Abstract :

Hesperidin, a citrus bioflavonoid has been reported for its antioxidant and anti-inflammatory properties, however, the compound’s biomedical application has been restricted due to its poor solubility and bioavailability. Therefore, in the present study, hesperidin-encapsulated iron oxide nanoparticles (Hesp-IONPs) were synthesized using a co-precipitation method. The synthesized Hesp-IONPs was characterized using UV–Visible spectroscopy, FTIR and XRD to confirm the successful conjugation of hesperidin to the Fe₃O₄ core. The characterization results demonstrated strong optical absorption, characteristic Fe–O bands and a mixed crystalline–amorphous structure. Further, the synthesized Hesp-IONPs was evaluated for its anti-oxidant, anti-inflammatory and anti-cancer effects.

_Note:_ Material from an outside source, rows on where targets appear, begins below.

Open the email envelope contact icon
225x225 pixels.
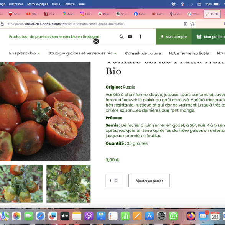tap(130, 37)
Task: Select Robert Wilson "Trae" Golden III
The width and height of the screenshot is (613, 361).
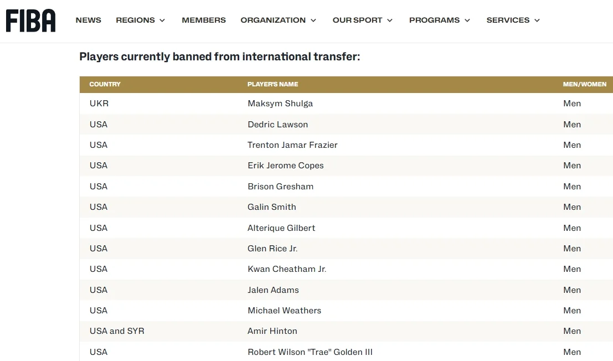Action: pyautogui.click(x=310, y=352)
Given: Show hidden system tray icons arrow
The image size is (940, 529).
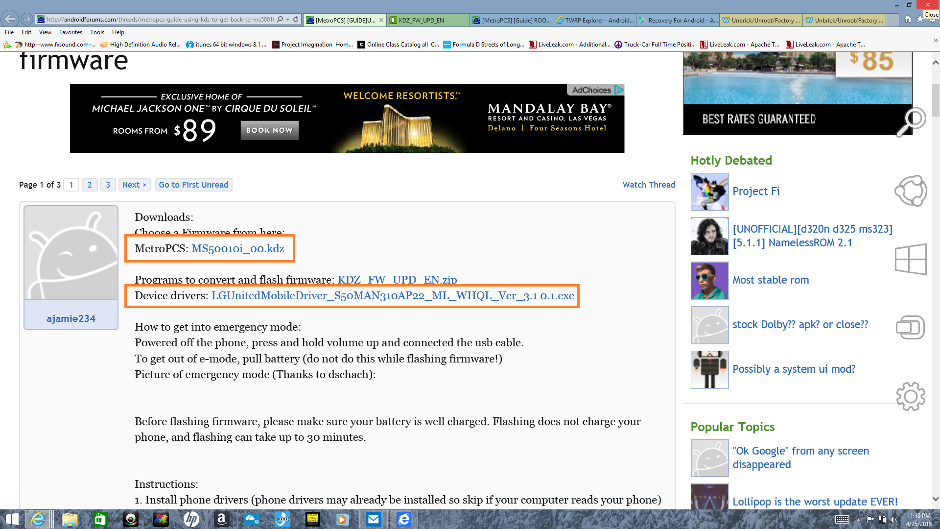Looking at the screenshot, I should pyautogui.click(x=858, y=519).
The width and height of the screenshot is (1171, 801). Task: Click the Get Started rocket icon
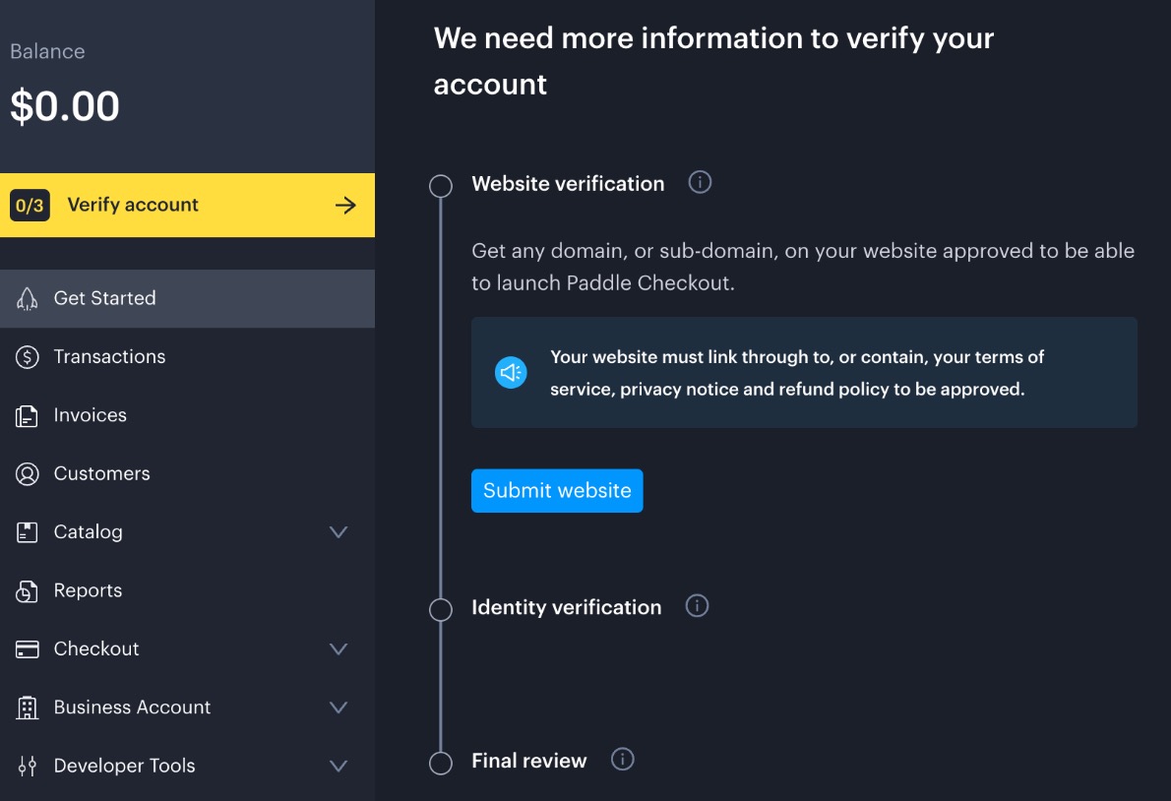coord(28,299)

The antioxidant assay results showed significant inhibition of free radicals and ferric-reducing potential by Hesp-IONPs with maximum inhibition values of 85-90% in DPPH and ABTS assays, besides FRAP assay showing 85% reducing power at 160µg/mL. The protein denaturation and proteinase inhibition assays also showed marked inhibitory activity with inhibitions of 90% and 88% respectively at highest concentration of 160µg/mL. The MTT cytotoxicity assay done using MG-63 osteosarcoma cells showed potent inhibition of cell proliferation by Hesp-IONPs with maximum inhibition of 85% at 160µg/mL and an IC₅₀ of 24.96µg/mL. Assessment of cell morphology showed cell shrinkage, detachment of cell membrane and finally cell death. The propidium iodide staining substantiated apoptosis mediated cell death by Hesp-IONPs treatment in MG-63 cells by showing nuclear condensation and fragmentation. Altogether, the present study findings showed that Hesp-IONPs significantly enhance the antioxidant, anti-inflammatory and anticancer potential of hesperidin, offering a promising nano-therapeutic platform for biomedical applications, particularly in cancer management.